The rose was clipped down for the Winter, but Shadow-dog finished the job. Fine.
We’ll see what happens. Perhaps this is where the little grotto of our Lady was supposed to be from the get-go, so that more people could see it. Who wins then?
Meanwhile, the very first warm day we’ve had in it seems like forever saw the blooming of a dandelion, a Lion’s Tooth. All very acceptable to our Lady, as this was provided to her by the Creator of the entire universe. Just simplicity, like a little child. That’s the way. That’s the only way. “Amen I say to you, unless you turn and become as little children you shall not enter into the Kingdom of the Heavens.”
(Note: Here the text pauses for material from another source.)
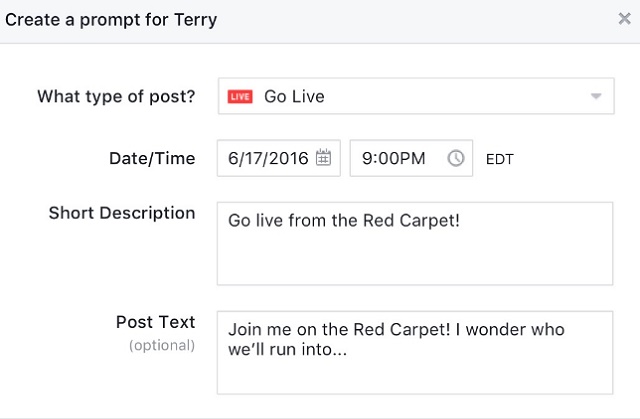The width and height of the screenshot is (640, 419).
Task: Click the 'What type of post?' label
Action: (116, 97)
Up to now, while playing, only Shadow-dog (truly an over-sized German Shepherd) would cover his ferocious canines while trying to convince the much smaller Laudie-dog to play soccer with the double-handled green ball, or a game of tag. A game of tag consists in tapping the back of the other with a paw and running away. Laudie-dog never played tag, until now. Laudie-dog has come into her own, also covering her canines and, here anyway, getting the upper paw. You can tell from her eyes that this is rather distracting for her. She’s a dumbed-down version, if you will, of a Rhodesian Ridgeback, an African Lion Dog. Unusually, she’s a bit small, but has an amazing ridge even twice as wide as the usual. Her ridge is about four inches wide and stands strait up. Amazing when you see it. I didn’t see it for years, not until Shadow-dog arrived. But now, as I saw, she’s come into her own.